A US Senate committee will vote April 14 on a bipartisan measure requiring President Barack Obama to submit any international nuclear deal with Iran for congressional review, the legislation`s authors said Thursday.



Washington: A US Senate committee will vote April 14 on a bipartisan measure requiring President Barack Obama to submit any international nuclear deal with Iran for congressional review, the legislation`s authors said Thursday.

Senate Foreign Relations Committee chairman Bob Corker and top panel Democrat Robert Menendez agreed to push back a vote on the controversial bill until two weeks beyond the March 31 deadline negotiators set for the outlines of an accord between Iran and world powers aimed at preventing the Islamic republic from developing nuclear weapons.

"We have been working together very closely to ensure we have the strongest vote possible on the Iran Nuclear Agreement Review Act, and to achieve that result we have agreed to a markup of the bill...as soon as we return on Tuesday, April 14," the senators said in a statement.

Earlier this year, amid intense congressional debate over how to pressure Tehran toward a lasting deal that bars it from developing a bomb, a group of Democrats warned they would not vote in support of the bipartisan bill until after March 24, to give the negotiations a chance to succeed.

The Corker-Menendez bill would require Obama to submit any deal between Iran and the so-called P5+1 -- Britain, China, France, Russia, the United States and Germany -- to Congress, which would have 60 days to review the accord and, if it so decided, to reject it.

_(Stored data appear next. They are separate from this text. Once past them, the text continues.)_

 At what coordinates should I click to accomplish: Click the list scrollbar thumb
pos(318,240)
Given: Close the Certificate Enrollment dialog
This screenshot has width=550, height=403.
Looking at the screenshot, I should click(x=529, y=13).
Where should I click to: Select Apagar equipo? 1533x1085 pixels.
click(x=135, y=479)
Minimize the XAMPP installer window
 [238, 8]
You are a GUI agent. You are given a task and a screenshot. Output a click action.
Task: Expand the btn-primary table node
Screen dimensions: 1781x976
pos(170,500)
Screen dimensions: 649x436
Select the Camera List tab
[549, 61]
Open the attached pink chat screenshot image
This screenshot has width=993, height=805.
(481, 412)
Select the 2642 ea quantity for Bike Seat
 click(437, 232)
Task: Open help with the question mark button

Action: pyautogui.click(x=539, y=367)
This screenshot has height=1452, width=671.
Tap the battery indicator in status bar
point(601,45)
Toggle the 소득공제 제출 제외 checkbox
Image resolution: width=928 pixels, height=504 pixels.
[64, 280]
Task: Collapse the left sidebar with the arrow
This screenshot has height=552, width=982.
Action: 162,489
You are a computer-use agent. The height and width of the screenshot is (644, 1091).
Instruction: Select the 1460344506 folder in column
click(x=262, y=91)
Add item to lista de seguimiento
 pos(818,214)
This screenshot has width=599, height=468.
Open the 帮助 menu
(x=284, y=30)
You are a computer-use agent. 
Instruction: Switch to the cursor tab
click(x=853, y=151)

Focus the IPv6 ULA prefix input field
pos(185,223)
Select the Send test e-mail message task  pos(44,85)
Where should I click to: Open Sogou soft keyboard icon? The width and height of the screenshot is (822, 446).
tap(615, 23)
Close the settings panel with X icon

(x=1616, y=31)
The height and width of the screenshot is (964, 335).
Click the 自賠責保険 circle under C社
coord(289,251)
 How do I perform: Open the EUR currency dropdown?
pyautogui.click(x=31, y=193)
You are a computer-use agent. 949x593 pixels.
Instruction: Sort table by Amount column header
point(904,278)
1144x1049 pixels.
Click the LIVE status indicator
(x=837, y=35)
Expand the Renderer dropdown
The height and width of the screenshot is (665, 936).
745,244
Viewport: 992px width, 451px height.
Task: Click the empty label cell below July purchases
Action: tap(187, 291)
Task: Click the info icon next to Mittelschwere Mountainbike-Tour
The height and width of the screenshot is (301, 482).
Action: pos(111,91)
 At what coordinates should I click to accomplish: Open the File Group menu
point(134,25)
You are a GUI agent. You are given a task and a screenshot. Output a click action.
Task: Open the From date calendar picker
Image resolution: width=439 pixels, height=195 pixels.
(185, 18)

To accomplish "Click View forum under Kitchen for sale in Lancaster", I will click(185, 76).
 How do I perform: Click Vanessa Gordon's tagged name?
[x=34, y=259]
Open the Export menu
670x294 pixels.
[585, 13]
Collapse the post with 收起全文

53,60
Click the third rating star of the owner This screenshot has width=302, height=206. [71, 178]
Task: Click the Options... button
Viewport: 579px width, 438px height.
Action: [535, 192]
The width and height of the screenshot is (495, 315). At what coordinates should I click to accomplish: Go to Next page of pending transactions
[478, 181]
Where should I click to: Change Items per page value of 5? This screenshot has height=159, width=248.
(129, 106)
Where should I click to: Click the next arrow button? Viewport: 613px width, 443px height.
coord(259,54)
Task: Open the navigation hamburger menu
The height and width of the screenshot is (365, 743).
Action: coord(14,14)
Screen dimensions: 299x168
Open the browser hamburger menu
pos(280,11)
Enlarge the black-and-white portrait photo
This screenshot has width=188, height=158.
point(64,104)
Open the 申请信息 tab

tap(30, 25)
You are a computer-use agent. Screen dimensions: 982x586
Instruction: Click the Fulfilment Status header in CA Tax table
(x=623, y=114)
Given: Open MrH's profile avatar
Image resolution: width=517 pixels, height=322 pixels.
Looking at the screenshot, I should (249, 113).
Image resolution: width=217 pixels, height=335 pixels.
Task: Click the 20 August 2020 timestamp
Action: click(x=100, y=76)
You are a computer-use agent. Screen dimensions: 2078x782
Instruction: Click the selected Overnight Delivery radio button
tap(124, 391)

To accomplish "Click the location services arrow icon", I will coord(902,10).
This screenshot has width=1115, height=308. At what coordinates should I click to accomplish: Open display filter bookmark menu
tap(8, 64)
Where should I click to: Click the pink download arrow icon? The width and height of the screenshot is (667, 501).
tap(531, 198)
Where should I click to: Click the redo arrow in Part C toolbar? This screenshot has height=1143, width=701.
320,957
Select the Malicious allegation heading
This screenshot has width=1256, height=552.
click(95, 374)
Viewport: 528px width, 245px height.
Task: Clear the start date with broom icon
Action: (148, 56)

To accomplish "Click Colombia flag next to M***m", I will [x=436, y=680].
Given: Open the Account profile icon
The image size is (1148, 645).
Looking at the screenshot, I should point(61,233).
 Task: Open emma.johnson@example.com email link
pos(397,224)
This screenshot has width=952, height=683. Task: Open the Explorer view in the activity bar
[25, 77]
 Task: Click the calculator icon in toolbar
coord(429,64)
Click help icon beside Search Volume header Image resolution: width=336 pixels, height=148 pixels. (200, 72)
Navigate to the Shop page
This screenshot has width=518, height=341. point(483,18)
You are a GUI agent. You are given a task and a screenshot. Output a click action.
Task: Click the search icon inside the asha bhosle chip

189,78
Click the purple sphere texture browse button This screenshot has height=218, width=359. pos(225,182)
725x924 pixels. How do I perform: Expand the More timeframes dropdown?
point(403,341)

The legislation is distinct from a new sanctions effort that would tighten economic penalties on Iran in the event an accord is not achieved or Tehran violates the deal.

Thursday`s announcement virtually assures that Congress will take no vote regarding Iran`s nuclear program until after the March 31 deadline.

President Barack Obama`s administration has warned that congressional action at the height of negotiations could infuriate Iran and provide it with an excuse to pull out of talks.